When speaking about the MKC-171 trials during the Q3 conference call, Al Mann mentions a second endpoint defined as superiority.

http://seekingalpha.com/article/971551-mannkind-management-discusses-q3-2012-results-earnings-call-transcript?part=single

He then states:

"The protocol calls for titrating the basal insulin to lower fasting glucose to under 120 milligrams per deciliter. Although the -- in the event of a hypoglycemic event, titration is to be terminated.

Patients on AFREZZA, who are compliant in meeting the fasting glucose target should reach near-normal A1Cs, whereas almost all patients are rapid-acting analogs for those fasting glucose likely could not be safely lower that significantly.
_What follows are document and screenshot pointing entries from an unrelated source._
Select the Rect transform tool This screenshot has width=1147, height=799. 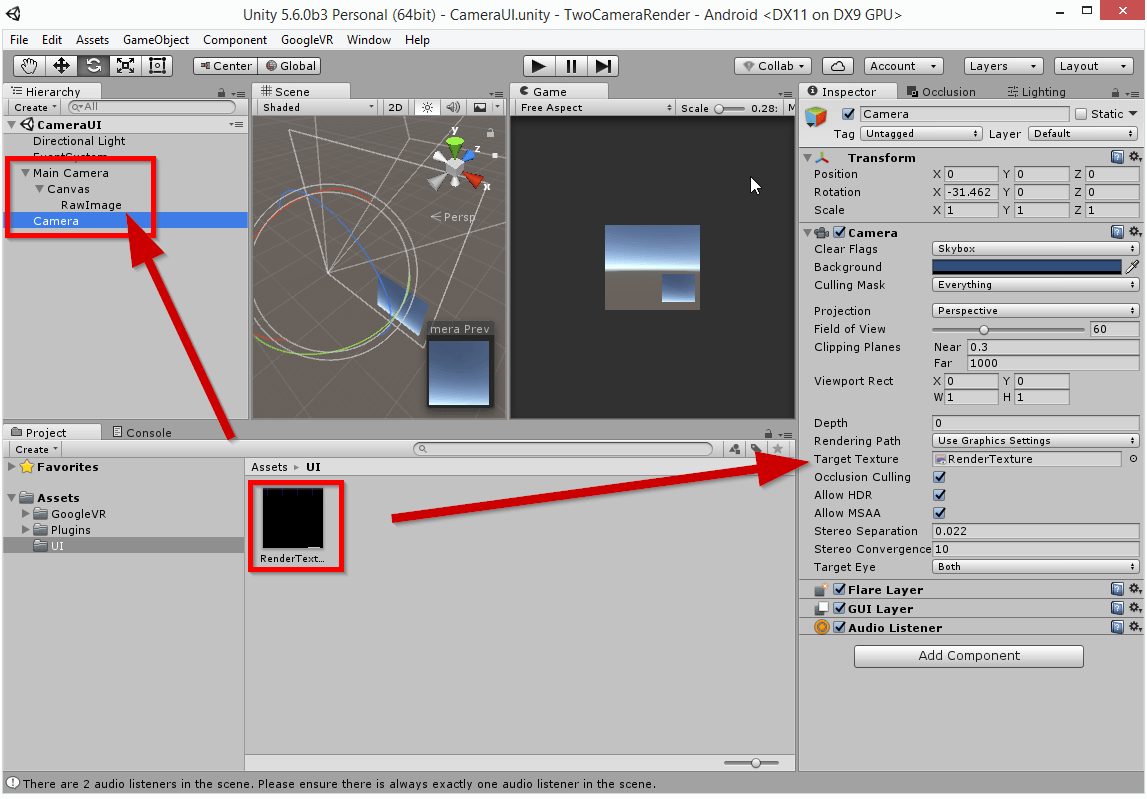[157, 66]
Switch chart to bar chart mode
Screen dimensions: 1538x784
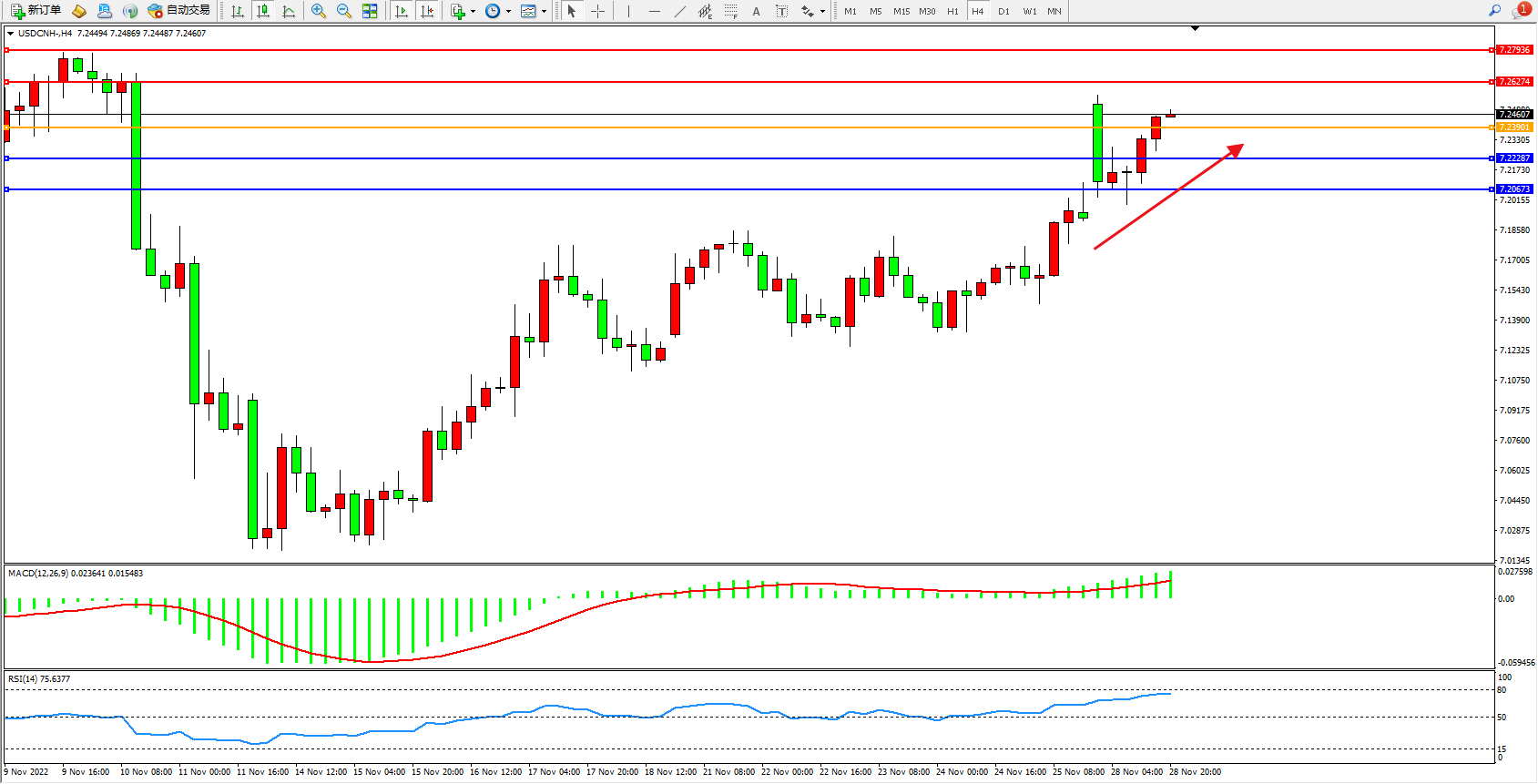238,11
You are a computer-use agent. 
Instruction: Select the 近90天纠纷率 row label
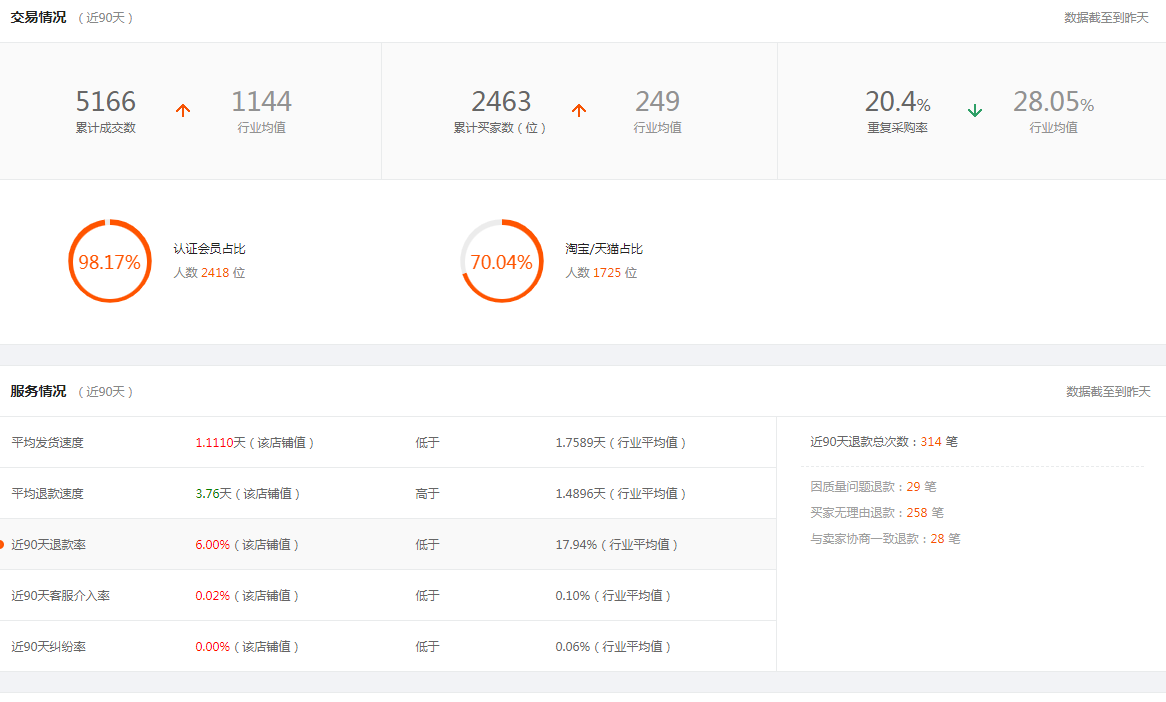(x=48, y=647)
Our problem in early trials is that our fear for hypos, it has been difficult to get fasting glucose levels much reduced. The most significant cause of hypos with insulin therapies today is the late postprandial hyperinsulinemia seen with current prandial products. That excessive insulin causes a postprandial plunge of glucose below baseline that offsets the higher prandial rise, producing a minimal average change from baseline. A1C, which effectively reflects the average glucose level over 2 to 3 months is largely determined for this deficient insulin by that high fasting level. AFREZZA lowered primarily [indiscernible], but does not exhibit the late hyperinsulinemia that causes hypoglycemic risk. Yet even so because of the fear of hypos is so great -- because it's so great, the basal insulins have not been increased in our earlier studies even for AFREZZA patients. For example, in our earlier MKC-117 trial, fasting glucose was supposed to be adjusted to under 120 milligrams per deciliter. However, even though required in the protocol, average basal insulins in that study were not increased. And as a result, the fasting glucose remained too high, masking the advantages of AFREZZA. The average A1C reduction in the 117 trial for AFREZZA cohort was actually slightly better than for the insulin aspart that is NovoLog, but not enough to show superiority.
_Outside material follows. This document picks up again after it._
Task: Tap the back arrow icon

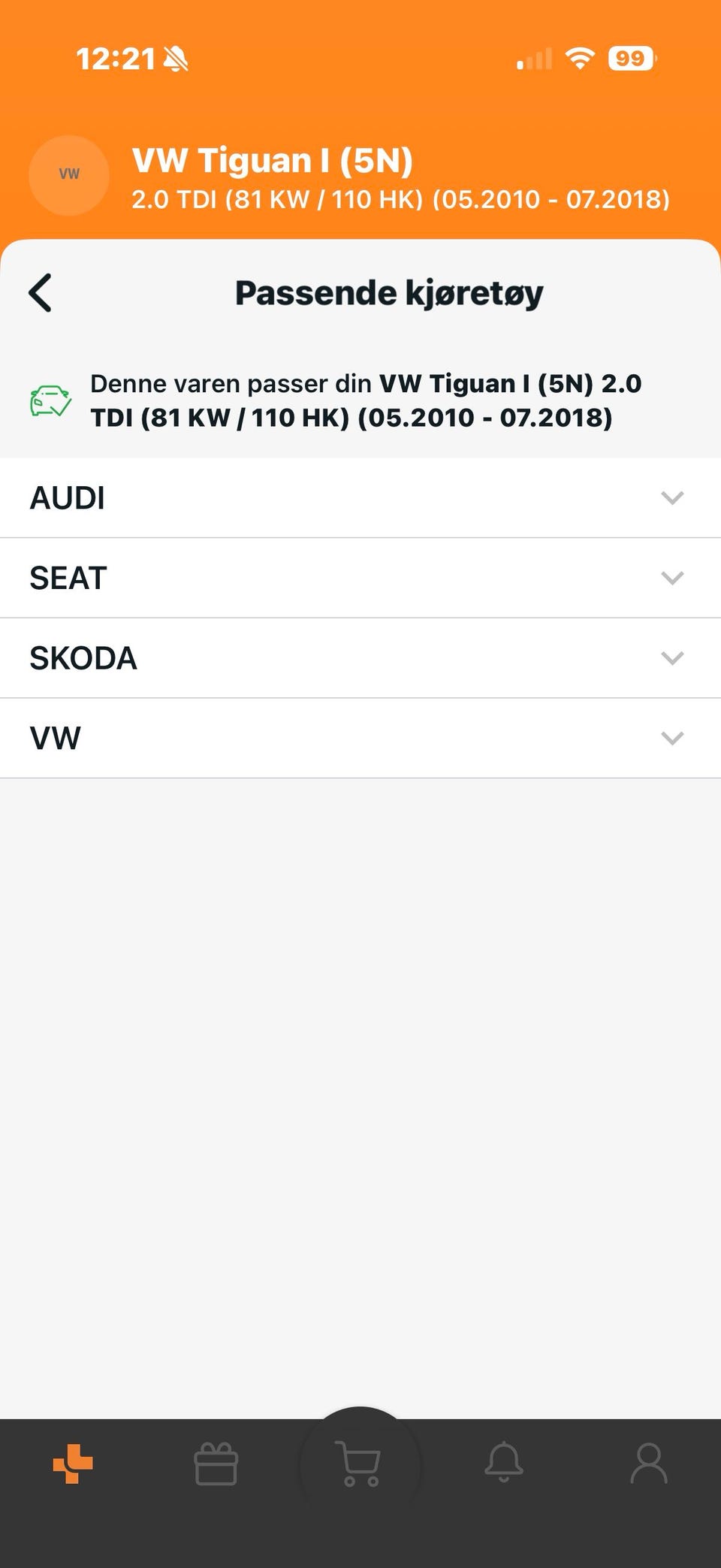Action: click(x=41, y=292)
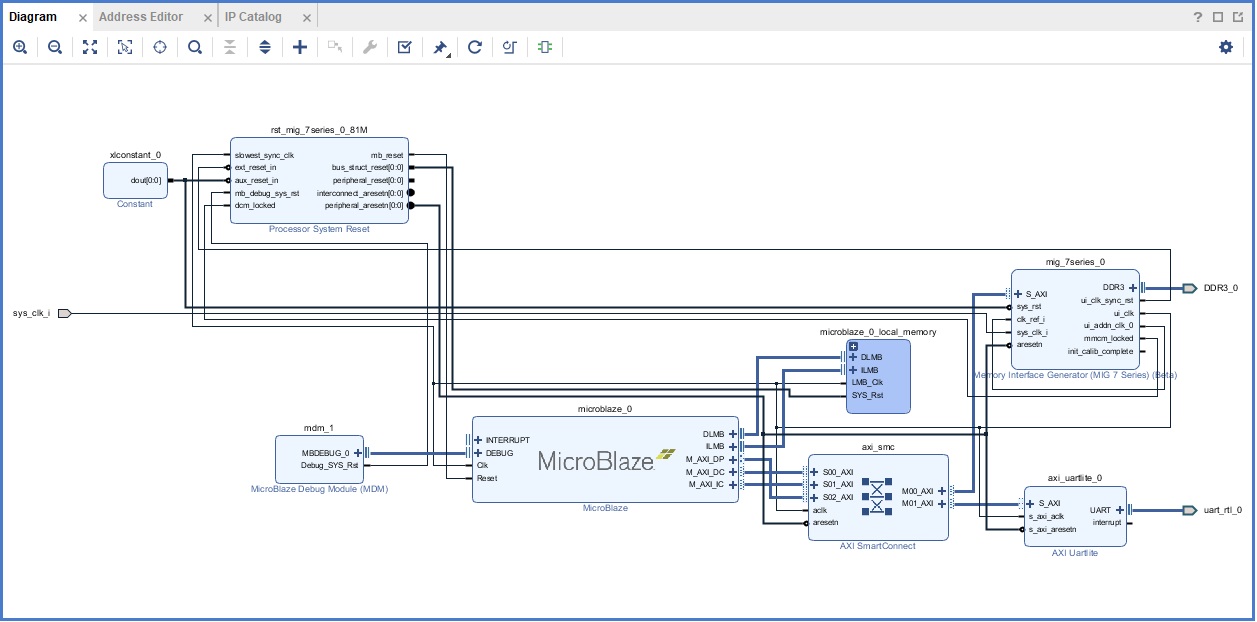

What is truly different in 171 is the FDA understands this and has authorized us to retain an independent monitor who sees the e-Diary data, and who is charged to contact the clinician with any noncompliance. With this tool, there's a much greater likelihood that fasting glucose for those on AFREZZA will be lowered below the target of 120 milligrams per deciliter. The only non-inferiority in this trial is required for FDA approvals, with such compliance, AFREZZA patients should perform exceptionally well in this study, reaching significantly lower A1Cs. Such improvement would be unlikely for patients on rapid-acting analogs.

Let me provide an example to illustrate the significance of what this compliance and the 171 study should make possible. With basal insulin titrated for an AFREZZA patient, to yield an average fasting level of, say, 110 milligrams per deciliter and with prandial glucose likely rising an average of, say, about 40 milligrams per deciliter over 2 hours for each meal, the result in A1C at 3 months would be about 5.8%, essentially normal for a nondiabetic. That would really be outstanding. For those using current prandial insulins lowering fasting glucose significantly would not be safe, and the A1Cs would, thus, not be substantially reduced."

So, my take on this is, if the independent monitor is able to ensure compliance with meeting the fasting glucose target levels of less than 120 mg per dl and hence much improved HbA1Cs, it could create a catalyst for the stock during the summer of 2013.What do you think?